O petróleo Brent subiu 3,33%, a US$ 101,18 por barril, maior cotação desde julho, com a escalada do conflito entre Estados Unidos e Irã. O Irã afirmou ter atacado dez navios nas proximidades do Estreito de Ormuz em resposta aos Estados Unidos, que afundaram cinco petroleiros iranianos.
O mercado também acompanhou ataques dos houthis, apoiados pelo Irã, a instalações sauditas de petróleo e energia. O episódio ampliou as preocupações com os embarques pelo Mar Vermelho, rota alternativa ao Estreito de Ormuz, e com os efeitos da valorização da commodity sobre a inflação global e os juros.
No Brasil, a alta dos juros futuros pressionou principalmente as ações de empresas mais sensíveis às taxas, como bancos e varejistas. O pregão também foi marcado pela realização de lucros após o Ibovespa acumular valorização superior a 5% em setembro.

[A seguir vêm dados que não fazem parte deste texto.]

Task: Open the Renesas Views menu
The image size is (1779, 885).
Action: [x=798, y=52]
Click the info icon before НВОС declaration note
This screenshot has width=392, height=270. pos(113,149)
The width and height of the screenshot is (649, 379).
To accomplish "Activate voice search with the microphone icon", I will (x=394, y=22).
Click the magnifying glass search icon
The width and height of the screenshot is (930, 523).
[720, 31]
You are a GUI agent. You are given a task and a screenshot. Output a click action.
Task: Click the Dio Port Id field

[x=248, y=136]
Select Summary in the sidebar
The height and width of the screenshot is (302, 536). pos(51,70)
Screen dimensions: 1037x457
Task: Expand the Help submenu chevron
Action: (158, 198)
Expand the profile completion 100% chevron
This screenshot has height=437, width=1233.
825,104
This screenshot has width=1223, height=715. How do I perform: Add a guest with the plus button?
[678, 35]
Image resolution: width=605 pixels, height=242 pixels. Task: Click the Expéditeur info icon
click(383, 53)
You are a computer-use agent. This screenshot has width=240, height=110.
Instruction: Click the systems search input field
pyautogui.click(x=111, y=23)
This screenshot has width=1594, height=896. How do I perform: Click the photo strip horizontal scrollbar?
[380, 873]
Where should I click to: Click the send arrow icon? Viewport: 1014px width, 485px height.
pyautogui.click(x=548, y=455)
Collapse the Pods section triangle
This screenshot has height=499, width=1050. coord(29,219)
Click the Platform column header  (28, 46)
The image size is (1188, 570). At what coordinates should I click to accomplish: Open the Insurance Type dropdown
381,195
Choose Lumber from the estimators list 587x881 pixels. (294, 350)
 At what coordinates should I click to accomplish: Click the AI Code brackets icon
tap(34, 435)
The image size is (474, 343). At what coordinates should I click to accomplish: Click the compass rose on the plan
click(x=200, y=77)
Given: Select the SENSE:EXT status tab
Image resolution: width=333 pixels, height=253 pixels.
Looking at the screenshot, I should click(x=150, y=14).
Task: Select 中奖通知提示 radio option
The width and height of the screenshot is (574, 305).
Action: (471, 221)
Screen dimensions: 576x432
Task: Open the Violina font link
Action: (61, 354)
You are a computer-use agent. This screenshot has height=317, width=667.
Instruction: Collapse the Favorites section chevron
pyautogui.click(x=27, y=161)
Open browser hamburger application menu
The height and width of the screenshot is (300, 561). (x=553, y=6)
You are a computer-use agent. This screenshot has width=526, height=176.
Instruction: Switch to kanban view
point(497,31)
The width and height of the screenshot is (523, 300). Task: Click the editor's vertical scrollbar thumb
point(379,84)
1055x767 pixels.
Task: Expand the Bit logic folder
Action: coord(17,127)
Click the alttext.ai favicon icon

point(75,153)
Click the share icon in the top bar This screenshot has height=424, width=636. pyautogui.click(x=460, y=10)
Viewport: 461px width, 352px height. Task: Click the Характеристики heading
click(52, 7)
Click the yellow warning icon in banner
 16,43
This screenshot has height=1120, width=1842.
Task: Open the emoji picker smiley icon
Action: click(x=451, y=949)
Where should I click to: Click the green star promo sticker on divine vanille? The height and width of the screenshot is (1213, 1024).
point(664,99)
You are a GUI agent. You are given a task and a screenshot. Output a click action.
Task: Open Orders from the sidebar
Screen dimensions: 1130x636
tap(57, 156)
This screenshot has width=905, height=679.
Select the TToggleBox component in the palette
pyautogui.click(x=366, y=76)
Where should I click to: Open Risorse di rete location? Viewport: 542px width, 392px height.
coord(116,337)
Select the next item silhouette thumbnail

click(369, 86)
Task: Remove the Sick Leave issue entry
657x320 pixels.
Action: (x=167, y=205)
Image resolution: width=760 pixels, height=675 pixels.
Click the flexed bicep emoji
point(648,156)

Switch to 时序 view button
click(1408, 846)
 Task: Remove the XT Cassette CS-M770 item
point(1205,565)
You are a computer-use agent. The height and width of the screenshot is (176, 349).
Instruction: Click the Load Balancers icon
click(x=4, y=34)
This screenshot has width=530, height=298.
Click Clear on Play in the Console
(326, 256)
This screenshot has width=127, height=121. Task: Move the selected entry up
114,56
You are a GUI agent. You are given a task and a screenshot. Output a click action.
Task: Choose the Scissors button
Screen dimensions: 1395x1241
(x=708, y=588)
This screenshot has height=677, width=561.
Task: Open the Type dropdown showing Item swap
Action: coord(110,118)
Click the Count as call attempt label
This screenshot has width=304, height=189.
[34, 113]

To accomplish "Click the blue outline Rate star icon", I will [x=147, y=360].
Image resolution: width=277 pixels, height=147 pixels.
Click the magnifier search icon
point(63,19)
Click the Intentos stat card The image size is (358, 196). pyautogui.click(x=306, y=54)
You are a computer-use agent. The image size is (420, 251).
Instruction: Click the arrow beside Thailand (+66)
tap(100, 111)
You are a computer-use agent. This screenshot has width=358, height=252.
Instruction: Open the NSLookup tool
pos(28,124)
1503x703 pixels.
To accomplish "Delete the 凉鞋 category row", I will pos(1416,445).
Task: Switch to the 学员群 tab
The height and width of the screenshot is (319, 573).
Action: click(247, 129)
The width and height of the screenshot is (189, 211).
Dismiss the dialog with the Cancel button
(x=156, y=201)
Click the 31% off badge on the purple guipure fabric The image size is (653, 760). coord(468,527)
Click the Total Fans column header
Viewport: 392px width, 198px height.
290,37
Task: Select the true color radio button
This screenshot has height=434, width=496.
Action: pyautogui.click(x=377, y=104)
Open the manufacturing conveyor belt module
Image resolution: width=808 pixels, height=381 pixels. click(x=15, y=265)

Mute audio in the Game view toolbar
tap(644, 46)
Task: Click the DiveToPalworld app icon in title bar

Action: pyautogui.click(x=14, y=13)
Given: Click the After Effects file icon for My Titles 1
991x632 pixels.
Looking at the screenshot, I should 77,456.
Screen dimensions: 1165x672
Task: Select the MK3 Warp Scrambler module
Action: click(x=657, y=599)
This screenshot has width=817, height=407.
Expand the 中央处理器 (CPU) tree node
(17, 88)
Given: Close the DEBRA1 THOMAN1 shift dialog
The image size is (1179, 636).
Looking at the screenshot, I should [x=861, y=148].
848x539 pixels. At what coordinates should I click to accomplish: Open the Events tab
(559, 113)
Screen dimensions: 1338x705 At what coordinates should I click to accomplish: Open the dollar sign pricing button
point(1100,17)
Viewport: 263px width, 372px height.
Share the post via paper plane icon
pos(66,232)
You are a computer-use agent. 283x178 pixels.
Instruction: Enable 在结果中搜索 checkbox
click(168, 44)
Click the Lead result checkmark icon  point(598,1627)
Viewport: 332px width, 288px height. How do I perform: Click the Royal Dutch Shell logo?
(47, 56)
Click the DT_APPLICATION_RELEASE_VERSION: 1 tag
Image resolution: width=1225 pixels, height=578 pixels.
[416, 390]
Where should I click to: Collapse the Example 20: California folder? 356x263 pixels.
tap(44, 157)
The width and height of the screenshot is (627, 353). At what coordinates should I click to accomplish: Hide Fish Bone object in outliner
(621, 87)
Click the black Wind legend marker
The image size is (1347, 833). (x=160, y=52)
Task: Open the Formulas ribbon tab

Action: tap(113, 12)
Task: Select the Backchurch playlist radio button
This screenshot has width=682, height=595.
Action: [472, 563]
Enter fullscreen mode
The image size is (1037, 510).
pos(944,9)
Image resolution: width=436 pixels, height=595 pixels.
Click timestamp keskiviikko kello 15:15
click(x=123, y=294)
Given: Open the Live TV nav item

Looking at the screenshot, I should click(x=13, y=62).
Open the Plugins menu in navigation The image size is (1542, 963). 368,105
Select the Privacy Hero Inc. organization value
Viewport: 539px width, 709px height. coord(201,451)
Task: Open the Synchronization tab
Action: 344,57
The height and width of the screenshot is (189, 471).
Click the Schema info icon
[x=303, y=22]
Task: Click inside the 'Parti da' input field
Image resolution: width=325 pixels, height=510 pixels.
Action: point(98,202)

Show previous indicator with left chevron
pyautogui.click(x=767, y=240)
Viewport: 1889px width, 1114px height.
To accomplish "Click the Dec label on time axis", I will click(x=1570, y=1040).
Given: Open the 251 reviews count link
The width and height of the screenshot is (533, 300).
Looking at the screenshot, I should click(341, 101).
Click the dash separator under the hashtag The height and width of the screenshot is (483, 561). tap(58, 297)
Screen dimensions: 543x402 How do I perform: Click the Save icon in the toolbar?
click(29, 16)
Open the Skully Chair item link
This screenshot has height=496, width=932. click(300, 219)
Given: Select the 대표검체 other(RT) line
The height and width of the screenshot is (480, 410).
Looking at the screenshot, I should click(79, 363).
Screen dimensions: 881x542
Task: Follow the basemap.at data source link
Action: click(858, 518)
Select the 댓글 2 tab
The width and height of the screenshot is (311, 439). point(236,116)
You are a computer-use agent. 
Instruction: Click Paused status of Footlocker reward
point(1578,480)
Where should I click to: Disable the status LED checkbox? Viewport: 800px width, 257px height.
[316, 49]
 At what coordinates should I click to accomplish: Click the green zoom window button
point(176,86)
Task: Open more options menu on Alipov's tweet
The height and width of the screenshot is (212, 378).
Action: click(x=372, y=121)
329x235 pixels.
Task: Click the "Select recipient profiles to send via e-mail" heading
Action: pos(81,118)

A cautela aumentou com a crise institucional no Supremo Tribunal Federal e com as pesquisas eleitorais que indicam empate entre Luiz Inácio Lula da Silva e Flávio Bolsonaro.
No dia, Petrobras ON subiu 0,85% e Petrobras PN avançou 0,69%, sustentadas pela valorização do petróleo. A Vale recuou 0,11%, acompanhando a queda de 0,27% do minério de ferro em Dalian, na China. No setor financeiro, Itaú caiu 0,90%, Bradesco perdeu 0,99% e Banco do Brasil recuou 0,09%.
O Ibovespa oscilou entre 184.810,27 e 187.362,44 pontos. O volume financeiro negociado na B3 foi de R$ 26,9 bilhões.
Câmbio – No câmbio, o dólar subiu 0,52%, fechando o dia em R$ 5,11. A moeda foi favorecida pelo agravamento das tensões no Oriente Médio e pela crise institucional no STF, fatores que aumentaram a percepção de risco e interromperam o movimento recente de valorização do real.
No cenário doméstico, a instabilidade institucional gerada pela crise do STF elevou o prêmio de risco dos ativos brasileiros e levou o real a registrar o pior desempenho entre 33 moedas acompanhadas.
Operadores também atribuíram parte da alta do dólar a um ajuste técnico após a valorização recente do real, favorecida pelas pesquisas que mostraram uma disputa presidencial mais apertada.
O Banco Central anunciou para esta quinta-feira (10/9) uma operação conhecida como “casadão”, composta pela venda à vista de US$ 1 bilhão e pela oferta de US$ 1 bilhão em swaps cambiais reversos. A autoridade monetária também realizou nesta quarta-feira um leilão de rolagem de swaps cambiais tradicionais.